Effects of childhood fears linger even in adulthood

A study has found that people have "residual anxiety" from watching horror movies and television programmes with disturbing content


As a child, I watched a television program where a young boy disappeared in a closet, and to this day, I’m still wary when hanging up my clothes. I’m not the only one whose irrational childhood fear lasted well into adulthood — a 1999 study found that people have “residual anxiety” from watching horror movies and television programs with disturbing content during childhood and adolescence. In a new follow-up study, the researchers found that increased media exposure, including social media and television streaming, has further exposed today’s youth to even more frightening stimuli.

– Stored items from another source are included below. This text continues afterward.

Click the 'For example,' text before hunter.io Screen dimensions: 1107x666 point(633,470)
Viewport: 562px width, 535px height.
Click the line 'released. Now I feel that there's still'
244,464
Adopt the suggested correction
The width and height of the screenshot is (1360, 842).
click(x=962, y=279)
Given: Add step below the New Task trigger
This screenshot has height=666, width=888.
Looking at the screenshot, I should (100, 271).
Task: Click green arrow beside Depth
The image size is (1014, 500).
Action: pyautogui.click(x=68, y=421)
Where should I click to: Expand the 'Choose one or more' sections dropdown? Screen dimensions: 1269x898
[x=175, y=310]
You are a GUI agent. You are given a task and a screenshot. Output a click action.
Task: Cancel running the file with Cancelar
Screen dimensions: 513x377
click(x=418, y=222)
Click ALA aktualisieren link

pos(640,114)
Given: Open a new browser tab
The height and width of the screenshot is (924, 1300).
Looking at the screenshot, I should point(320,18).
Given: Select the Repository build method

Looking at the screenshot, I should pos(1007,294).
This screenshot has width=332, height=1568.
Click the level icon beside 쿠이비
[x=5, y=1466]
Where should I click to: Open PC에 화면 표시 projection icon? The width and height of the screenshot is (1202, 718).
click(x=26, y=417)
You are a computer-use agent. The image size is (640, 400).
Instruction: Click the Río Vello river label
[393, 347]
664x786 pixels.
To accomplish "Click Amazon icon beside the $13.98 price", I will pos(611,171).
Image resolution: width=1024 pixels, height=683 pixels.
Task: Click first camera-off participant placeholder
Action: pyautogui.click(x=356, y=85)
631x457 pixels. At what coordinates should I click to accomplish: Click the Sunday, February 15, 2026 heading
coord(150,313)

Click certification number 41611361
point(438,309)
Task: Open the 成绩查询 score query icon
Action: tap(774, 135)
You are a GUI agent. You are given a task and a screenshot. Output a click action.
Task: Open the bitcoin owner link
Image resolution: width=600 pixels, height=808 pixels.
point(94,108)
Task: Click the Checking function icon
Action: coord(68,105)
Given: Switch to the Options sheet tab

The study found that most of our childhood fears have similar themes, whether they maybe blood and injury, or ‘supernatural monsters’ such as zombies and aliens. The cause of the fears was expected, but the consequences were not. A total of 39 per cent of participants said effects from the childhood fright lasted years later, and affected normal behaviours such as sleeping and eating. Another 58 per cent claimed to suffer from anxiety due to their fears, and 18 per cent reported a fear of dying directly linked to the childhood stimuli, according to a statement from the University of Michigan.

However, when the same participants were asked about fearful stimuli they viewed in adulthood, such as the terrorist attacks on the World Trade Centre’s in 2001, the reactions were far less severe, despite the terror being based on real-life events. According to the researchers, this may be due to the defence mechanisms we learn in adolescence to protect us from such frightening events.

‘Adolescents and adults are better able to use logic and reasoning to cope with their fright responses, while children must rely on behaviours such as avoiding the frightening stimuli or seeking physical comfort,’ explained study co-author, Kristen Harrison, U-M professor of communication studies and director of the Media Psychology Program at the Institute for Social Research, in a recent statement.

However, this raised an additional concern for the researchers: Due to advances in technology and media, children today have many more opportunities to be exposed to potentially damaging frights. While a little fear is nothing to worry about and is actually a sign of a healthy survival instinct, when these fears become irrational phobias, they can have serious effects on someone’s quality of life. For example, some fears can cause people to completely rearrange their lives in order to avoid the object or experience at the source of their phobia, The Mayo Clinic reported. In extreme cases, these phobias could even lead to depression, mood disorders, social isolation, and contemplations of suicide.